Founded in 1881, NewYork-Presbyterian Brooklyn Methodist Hospital was the first Methodist hospital in the country. The original Romanesque Revival-style building was replaced in the 1930s.

On December 16, 1960, a mid-air collision over Staten Island left 134 people dead; one of the two aircraft that had collided crashed in Park Slope in Brooklyn. The only initial survivor, Stephen Baltz, an 11-year-old boy from Illinois, was thrown from that aircraft onto a snowbank. Badly burned and having inhaled burning fuel, he was taken to what was then Brooklyn's Methodist Hospital, where he succumbed to pneumonia the next day. A plaque inside the hospital’s chapel commemorates the event, including the 65¢ that were found in the boy’s pocket upon arrival.

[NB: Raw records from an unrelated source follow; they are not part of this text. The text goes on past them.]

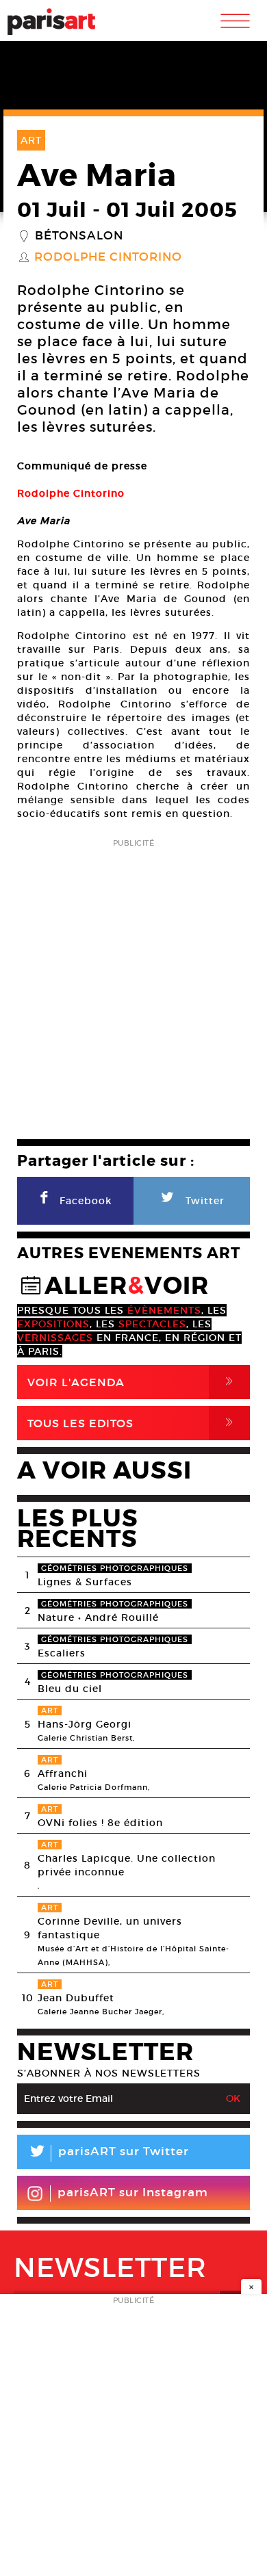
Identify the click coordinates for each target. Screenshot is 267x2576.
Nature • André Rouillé (98, 1617)
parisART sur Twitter (108, 2153)
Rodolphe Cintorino (108, 257)
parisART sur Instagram (133, 2192)
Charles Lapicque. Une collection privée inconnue (127, 1865)
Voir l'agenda (132, 1382)
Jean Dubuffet (76, 1998)
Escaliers (62, 1653)
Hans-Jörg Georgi (84, 1724)
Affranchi (63, 1773)
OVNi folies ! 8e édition (100, 1823)
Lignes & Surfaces (85, 1582)
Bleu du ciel (70, 1688)
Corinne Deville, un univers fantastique (110, 1928)
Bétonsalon (79, 236)
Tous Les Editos (132, 1423)
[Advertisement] (133, 984)
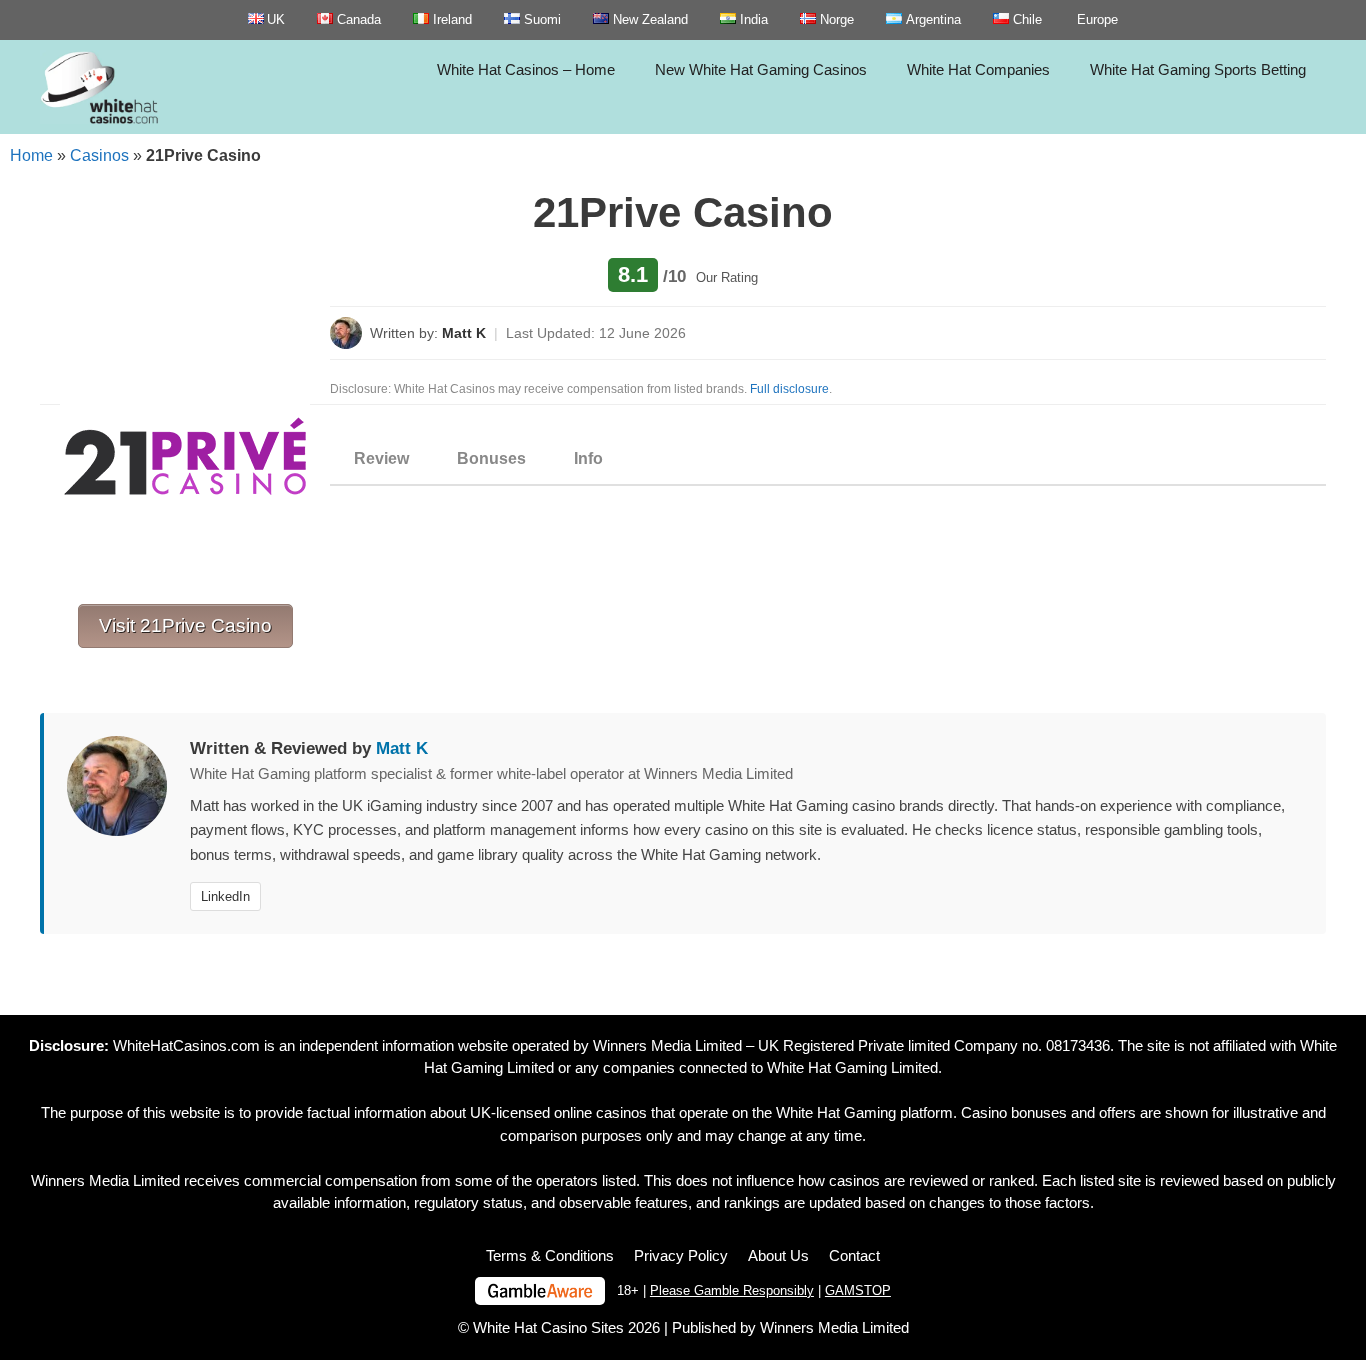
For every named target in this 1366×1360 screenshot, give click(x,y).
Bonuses (491, 458)
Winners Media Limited (667, 1045)
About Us (778, 1255)
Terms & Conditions (550, 1255)
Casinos (99, 155)
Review (381, 458)
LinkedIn (225, 896)
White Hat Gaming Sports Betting (1198, 69)
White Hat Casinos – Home (526, 69)
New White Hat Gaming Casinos (761, 69)
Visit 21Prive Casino (185, 625)
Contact (854, 1255)
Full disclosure (789, 389)
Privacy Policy (681, 1255)
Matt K (464, 333)
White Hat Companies (978, 69)
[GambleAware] (540, 1291)
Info (588, 458)
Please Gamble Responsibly (732, 1290)
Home (31, 155)
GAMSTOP (858, 1290)
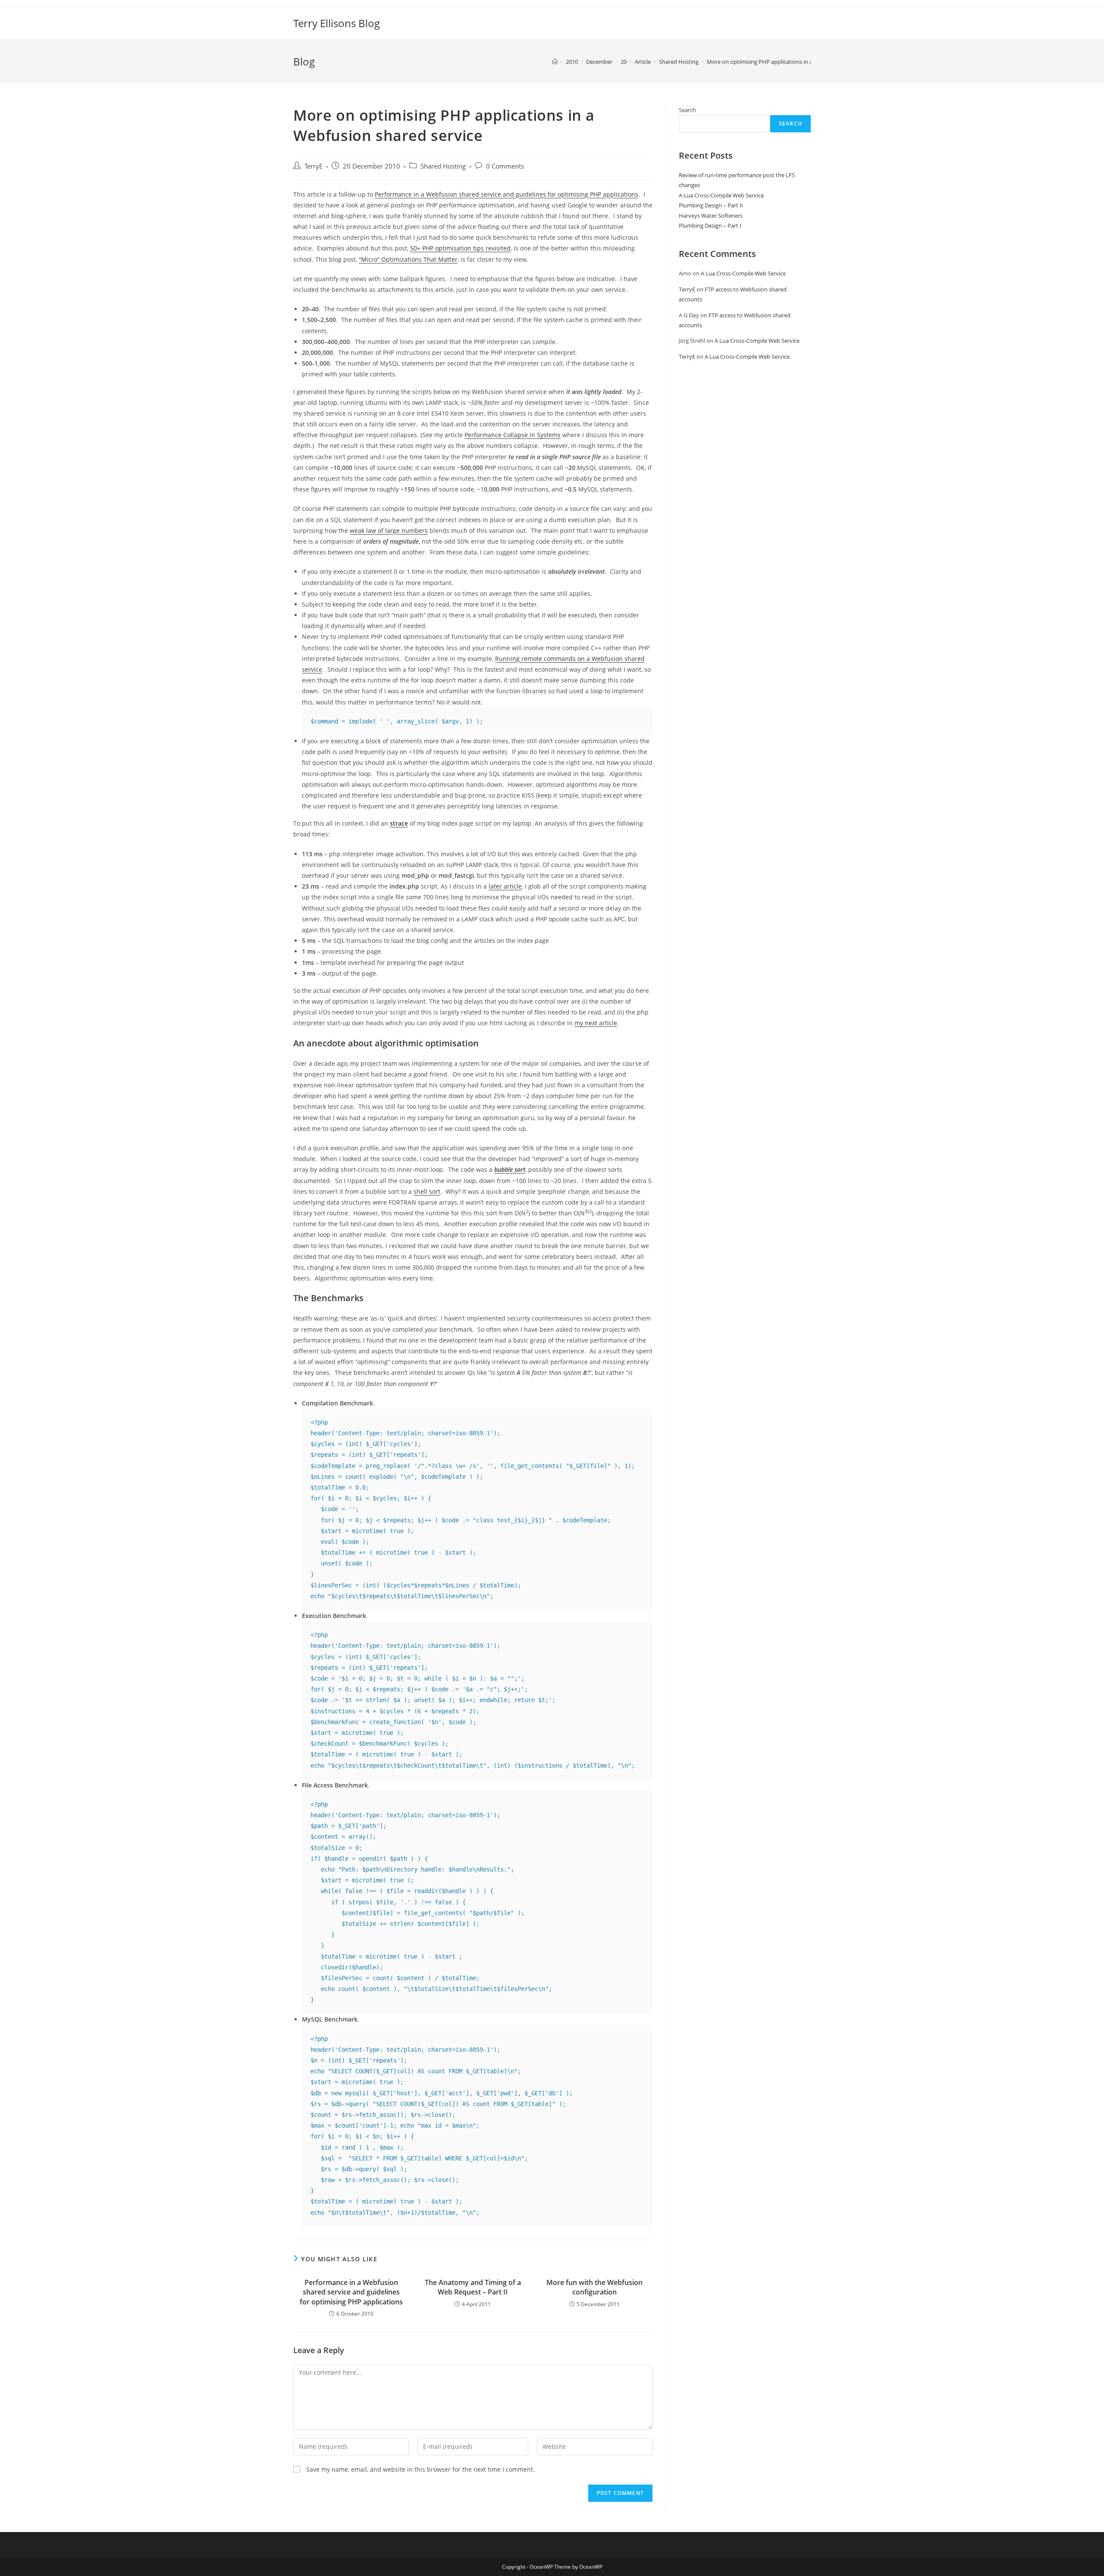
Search (687, 110)
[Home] (555, 62)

In 1993, New York Methodist Hospital became one of the earliest hospitals to join the New York Hospital Care Network and its affiliated medical school, Cornell University Medical College. The affiliation continued after New York Hospital merged with Presbyterian Hospital in 1998 to form the present-day NewYork–Presbyterian Healthcare System.

In 2014, the hospital announced plans to construct a new ambulatory care building on property already owned by the facility. A local community group, Preserve Park Slope, filed a lawsuit to overturn a decision by the New York City Board of Standards and Appeals to approve plans for the building. Construction began on the $445 million project in 2016 despite vigorous community opposition. The construction and additional renovations were meant to address overcrowding issues, particularly after the closure of the nearby Long Island College Hospital.

On December 16, 2016, the hospital renewed the affiliation with NYP by changing its name to NewYork-Presbyterian Brooklyn Methodist Hospital. This would allow more direct investment from NYP for much-needed renovations and access to specialty care.

On March 15, 2021, NYP opened the Center for Community Health, a six-story ambulatory care center located on 6th Street in Park Slope. This is the first major outpatient care center built in Brooklyn in 40 years.